***** 原文 *****
人工呼吸器の定圧式と定量式について

人工呼吸器の「定圧式(Pressure-Controlled)」と「定量式(Volume-Controlled)」の特徴、メリット、およびデメリットについて説明します。

定圧式(Pressure-Controlled Ventilation, PCV)

特徴

  • 一定の圧力: 吸気中に設定された一定の圧力(目標圧)を維持します。吸気の間、気道内圧は一定に保たれますが、吸気流量と吸入されるガスの量(換気量)は、患者の肺のコンプライアンス(伸展性)や抵抗によって変化します。
  • 変動する換気量: 換気量は一定ではなく、患者の呼吸特性(肺の柔軟性や抵抗など)に応じて変動します。

メリット

  • 肺保護: 圧力が一定に保たれるため、過度な圧力による肺損傷のリスクが低くなります。これは特に、肺が硬くなりやすいARDS(急性呼吸窮迫症候群)などの患者に有効です。
  • 呼吸パターンの柔軟性: 患者の呼吸状態に合わせて吸入量が変動するため、患者の個々のニーズに対応しやすい。

デメリット

  • 換気量の変動: 患者の肺の状態によっては、設定圧力で十分な換気量が得られない可能性があります。特に、肺のコンプライアンスが急激に変化した場合に問題となることがあります。
  • モニタリングが必要: 目標換気量が保証されないため、患者の状態を継続的にモニタリングし、必要に応じて設定の調整が必要です。

定量式(Volume-Controlled Ventilation, VCV)

特徴

  • 一定の換気量: 吸気中に設定された一定の換気量(潮気量)が送られます。吸気の間、送気されるガスの量は一定ですが、気道内圧は患者の肺のコンプライアンスや抵抗によって変化します。
  • 変動する圧力: 吸気時の圧力は患者の呼吸状態に応じて変動し、設定された換気量を達成するために必要な圧力が自動的に調整されます。
*****
## 課題
人工呼吸器の定圧式と定量式を説明した原文を、最後の一文の後から書き継いでください。
***** データ一覧 *****
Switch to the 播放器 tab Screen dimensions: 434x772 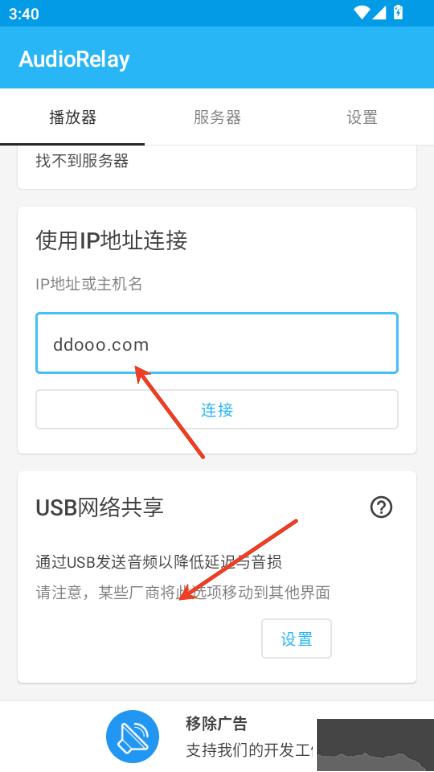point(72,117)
*****
***** データ一覧 *****
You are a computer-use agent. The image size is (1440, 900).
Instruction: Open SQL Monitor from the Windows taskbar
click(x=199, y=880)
*****
## 解答欄
メリット

  • 一定の換気量: 患者の肺のコンプライアンスや抵抗にかかわらず、設定された換気量が確実に送られるため、特に換気量を正確に管理したい場合に有効です。
  • 酸素供給の安定性: 呼吸が確実に管理されるため、特定の酸素濃度を維持しやすく、ガス交換の管理がしやすい。

デメリット

  • 圧力上昇のリスク: 患者の肺が硬くなったり、気道抵抗が増加した場合、設定された換気量を送るために必要な圧力が上昇し、肺損傷(バロトラウマ)のリスクが高まります。
  • 固定的な呼吸パターン: 一定の換気量を維持するために、患者の自然な呼吸パターンに合わせる柔軟性が少なく、患者にとって不快感を与えることがあります。

まとめ

  • 定圧式は、一定の圧力を維持し、肺の保護が優先される場合に有効です。特に、肺の状態が悪化しやすい患者に適していますが、換気量の保証がないため、慎重なモニタリングが必要です。
  • 定量式は、一定の換気量を確実に提供するため、換気管理が容易ですが、患者の肺の状態によっては圧力が高くなり、肺損傷のリスクがあるため、圧力のモニタリングが重要です。

このため、各モードの使用は患者の状態に応じて適切に選択して下さい。